*Ausgangstext*.
----------------------------------------

Die traditionelle indische Gesellschaft wurde von den Weisen Indiens gestaltet. Diese hatten eine tiefergehende und ganzheitliche Sicht der Welt und der Lebensprinzipien. Gewöhnliche Menschen erlangen Wissen über äußere kognitive Sinne, Jñānendriya, und durch den Verstand. Die alten Denker Indiens, bekannt als Ṛṣis und Munis, erlangten Wissen jedoch auf andere Weise: durch ṛtambharā prajñā bzw. wahrheitsgetreue Vision (siehe Yoga Sūtra 1.48). Sie erwarben es durch das Ausüben von Tapas und Samādhi. Durch diese Vision erfuhren sie, dass das Universum nach einigen Grundprinzipien, den Ṛtam, funktioniert. Eines der grundlegendsten Ṛtam ist die zyklische Natur der Zeit. Der ganze Kosmos erfährt eine zyklische Wiederholung der Schöpfung, Erhaltung und Auflösung, Sṛṣṭi, Sthiti und Laya. Dies wird ganz am Anfang der Vedānta Sūtra (1.1.2) festgehalten: „Von Ihm gehen Schöpfung, Erhaltung und Auflösung aus” , Janmādyasya Yataḥ. Die gleiche Aussage findet man am Anfang der Śrīmad Bhāgavata Purāṇa, dem letzten Werk von Śrī Vyāsa Deva. Wir kennen dies auch aus eigener Erfahrung aus dem eigenen Leben, alles durchläuft diese drei Phasen. Es handelt sich um das grundlegende Ṛtam bzw. den Rhythmus des Kosmos und von allem darin.
Die Ṛṣis Indiens erkannten, dass die Menschen in Harmonie mit dem Ṛtam leben müssen, um höchstmögliches Glück zu erfahren und Vollkommenheit zu erlangen. Zu diesem Zweck gestalteten sie das Leben auf individueller und sozialer Ebene. Auf individueller Ebene teilten sie das Leben in vier Bereiche auf: Brahmacārī, Gṛhastha, Vānaprastha undSannyāsa. In Anbetracht der menschlichen Lebensspanne von ungefähr einhundert Jahren wiesen sie jeder Lebensphase fünfundzwanzig Jahre zu.

----------------------------------------

*Vorliegendes Material*.

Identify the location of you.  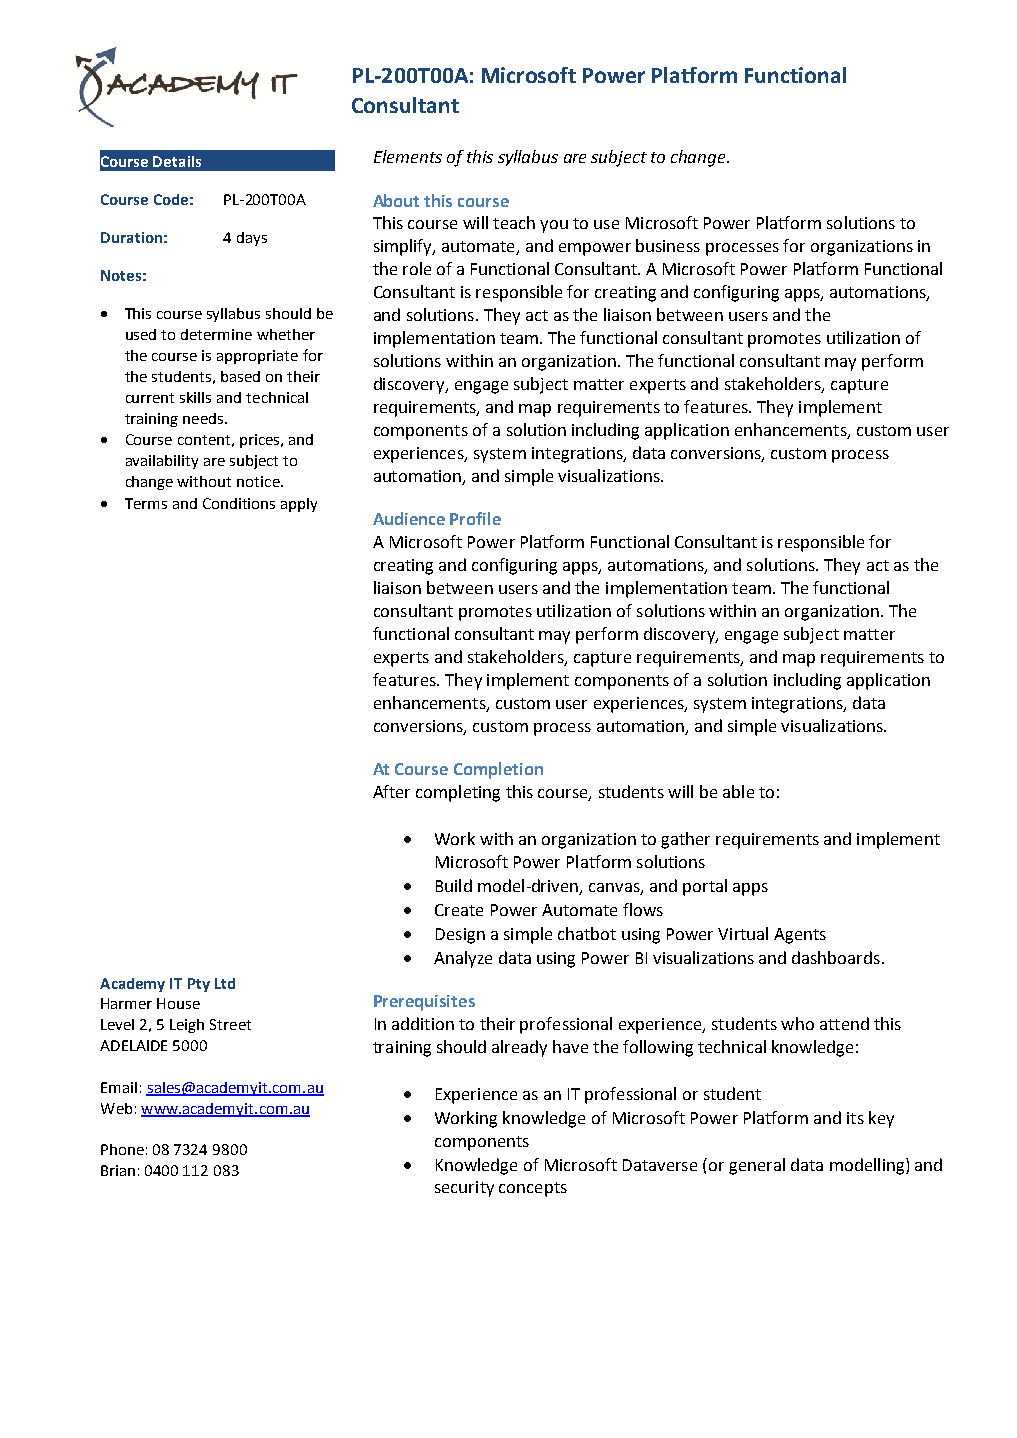
(554, 226).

----------------------------------------

*Ziel*. Schreibe aus dem Text über die traditionelle indische Gesellschaft die Stelle von „Die Ṛṣis Indiens“ bis „fünfundzwanzig Jahre zu.“ wortgetreu ab.

*Lösung*.
Die Ṛṣis Indiens erkannten, dass die Menschen in Harmonie mit dem Ṛtam leben müssen, um höchstmögliches Glück zu erfahren und Vollkommenheit zu erlangen. Zu diesem Zweck gestalteten sie das Leben auf individueller und sozialer Ebene. Auf individueller Ebene teilten sie das Leben in vier Bereiche auf: Brahmacārī, Gṛhastha, Vānaprastha undSannyāsa. In Anbetracht der menschlichen Lebensspanne von ungefähr einhundert Jahren wiesen sie jeder Lebensphase fünfundzwanzig Jahre zu.